The stark difference between market tops and bottoms can be seen in the following chart. It shows the median bull market and the median bear market of the last 70 years. We can see clearly that market tops take many months to build, forming an inverted U-shape, and spending a significant amount of time within 20% of their peak price.
Markets bottoms on the other hand are V-shaped and are much more sudden affairs. They sell off abruptly but also recover rapidly, and spend considerably less time within 20% of their low price.
This is not just a US phenomenon. Stock markets globally spend more time being overbought than oversold. The percentage of days indexes spend with their 14-day RSI above 80 (an estimate of overboughtness) is much higher than the percentage of days when it is below 20 (for oversoldness) across global equity markets, with the effect more pronounced in EM, such as Brazil and China.
Market tops obey a variation of the Anna Karenina principle, in that every one is alike, but they all end in their own way. Each typically displays many of the following features at their climactic point:
weakening leading economic indicators, with coincident indicators yet to decline
signs of over-extension in corporate activity
worsening excess liquidity
stretched breadth and price technicals
extreme bullish sentiment, and absence of bears
nosebleed valuations
Only some of the above are currently present, indicating the market is entering its topping phase, but one that could last several months yet.
Take economic data. The leading indicator for the US has started to turn down but from a high level, while coincident data is still increasing. Leading data, such as building permits and new orders-to-inventory ratios from PMIs, remain in a rising trend.
Credit markets and corporate actions typically display more signs of excess at market tops than is seen today. M&A, IPO and share buyback activity surge. Capex spending is rife, and more elaborate and questionable offerings are devised to take people’s money.
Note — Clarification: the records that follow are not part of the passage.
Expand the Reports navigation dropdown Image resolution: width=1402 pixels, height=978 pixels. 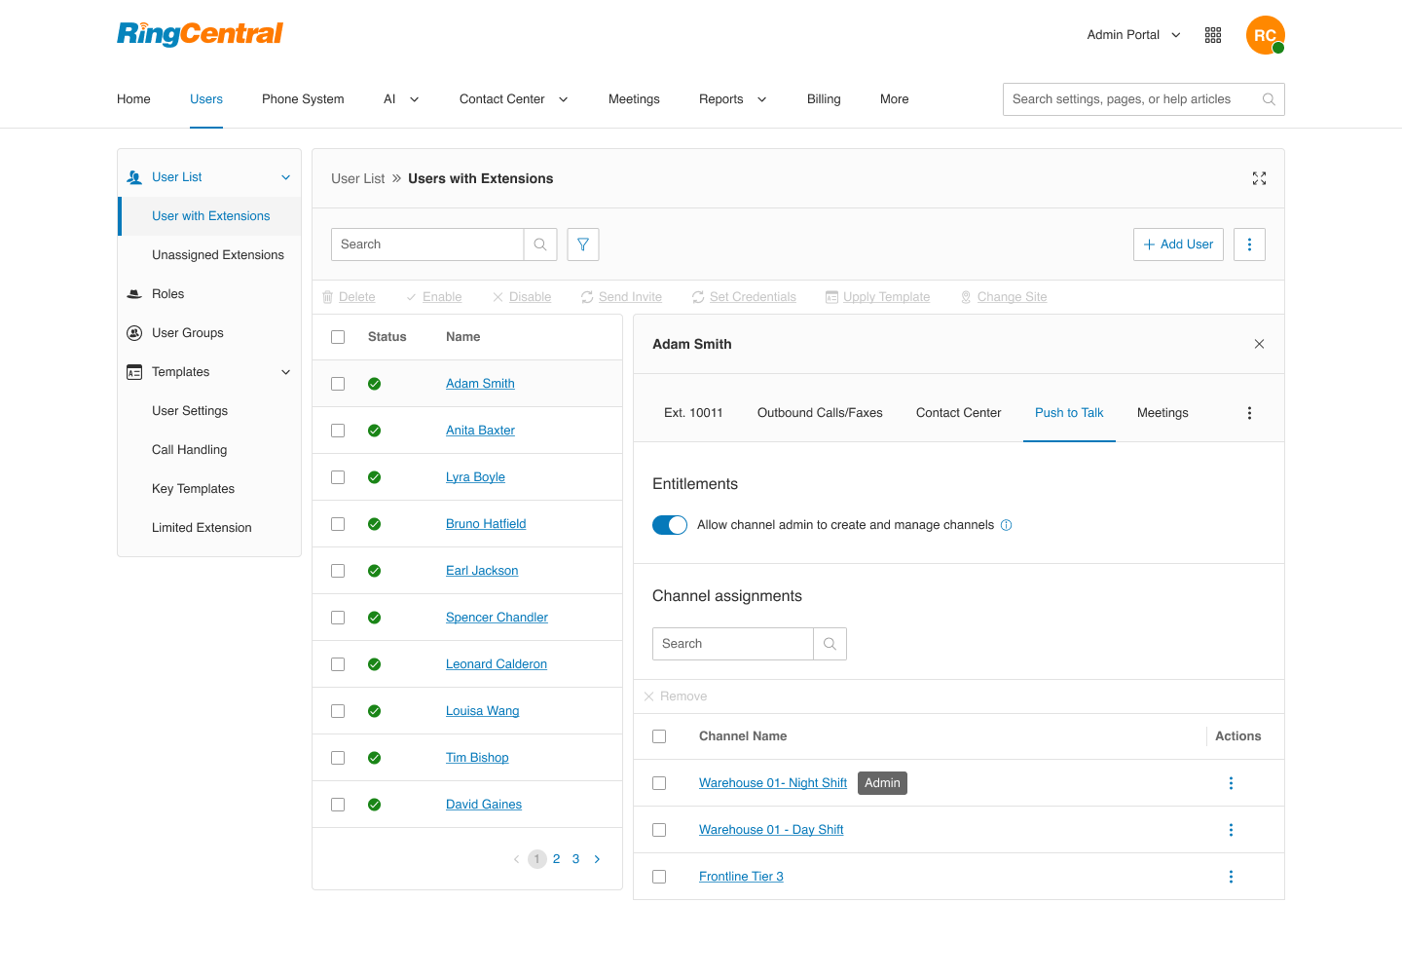pyautogui.click(x=732, y=98)
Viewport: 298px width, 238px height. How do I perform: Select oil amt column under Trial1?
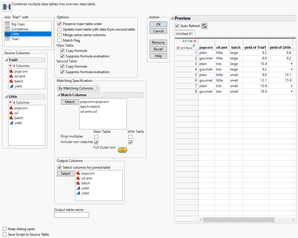tap(20, 76)
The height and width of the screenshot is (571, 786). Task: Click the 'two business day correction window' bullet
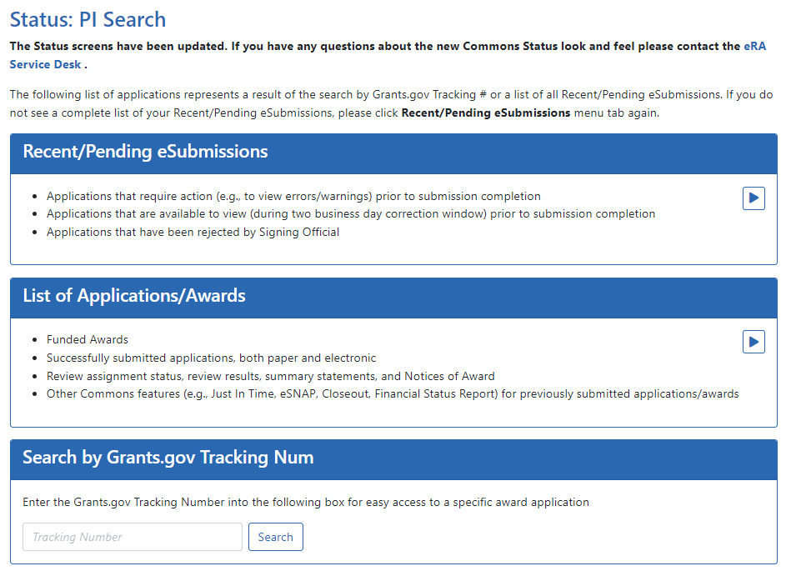[350, 214]
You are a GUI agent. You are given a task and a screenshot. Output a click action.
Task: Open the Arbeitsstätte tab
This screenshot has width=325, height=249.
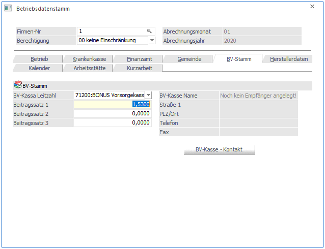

We saw all of this at the last market top in 2021, as ultra-loose monetary policy and gallons of pandemic cash caused a wave of corporate activity and gave birth to Ponzi schemes, such as many SPACs.
Today, though, and for now capex is muted, SPACs are out of favor, while IPO and M&A activity is far below the excesses seen at the tail-end of the pandemic.
Still, every cycle has its own quirks, and in this one it remains to be seen to what extent private credit is hiding the skeletons in the closet.
When it comes to excess liquidity, it has yet to roll over (as discussed in recent columns), which will act as a tailwind for stock prices.
Furthermore, measures of market breadth, such as advance-decline lines, the percentage of stocks above their 200-day moving average, or the net number of stocks making new 52-week highs (shown in the chart below) are elevated, but not as extreme as the levels seen during prior market tops.
Sentiment is, however, reflective of a market in its topping phase. Bloomberg’s measure of individual stock sentiment is high (chart below), while the AAII’s (American Association of Individual Investors) net bullish indicator gauging retail-investor sentiment is not yet as stretched, but is still elevated. More glaringly though is AAII’s bear sentiment indicator, which is very low and suggests most stock bears have thrown in the towel, typical at market tops.
Also beginning to shout “topping market” is valuations. Multiples have been driving US returns, but even more egregiously in the tech sector. P/Es are driving tech returns more than they have at any time since the run-up to the tech bust in 2000 (outside of some very brief periods).
The S&P’s cyclically-adjusted P/E ratio is high, but still under its 2000 and 2022 peaks. However, the price-to-sales ratio is becoming faintly ludicrous, especially in the tech sector, where it’s at all-time highs at almost 9x, with some firms’ considerably more (Nvidia’s is at 36x …).
Valuations are of course execrable timing devices, but they are emblematic of how market tops can run and run long after any rational justification can be made for them doing so — other than that there’s a greater fool ready to take your position.
Previous tops have lingered well past their widely perceived sell-by date. The 2007 market kept going long after various subprime mortgage-bond prices had fallen, funding spreads had blown out, and hedge funds had shuttered, while in 2000 stocks continued their ascent despite growing evidence many companies were neither bringing in revenues nor making any profits.
It is unlikely this top will be much different, in the process creating much angst for bulls worried they’ll get out too early, while at the same time virtually eliminating bears, incandescent that the market is defying all sense and reality.
Market tops ultimately please no-one, which is why they outlast widespread disbelief. We’ll likely need to see more signs of a weaker economy, deteriorating liquidity, stretched technical indicators and corporate excess before the current top enters it endgame.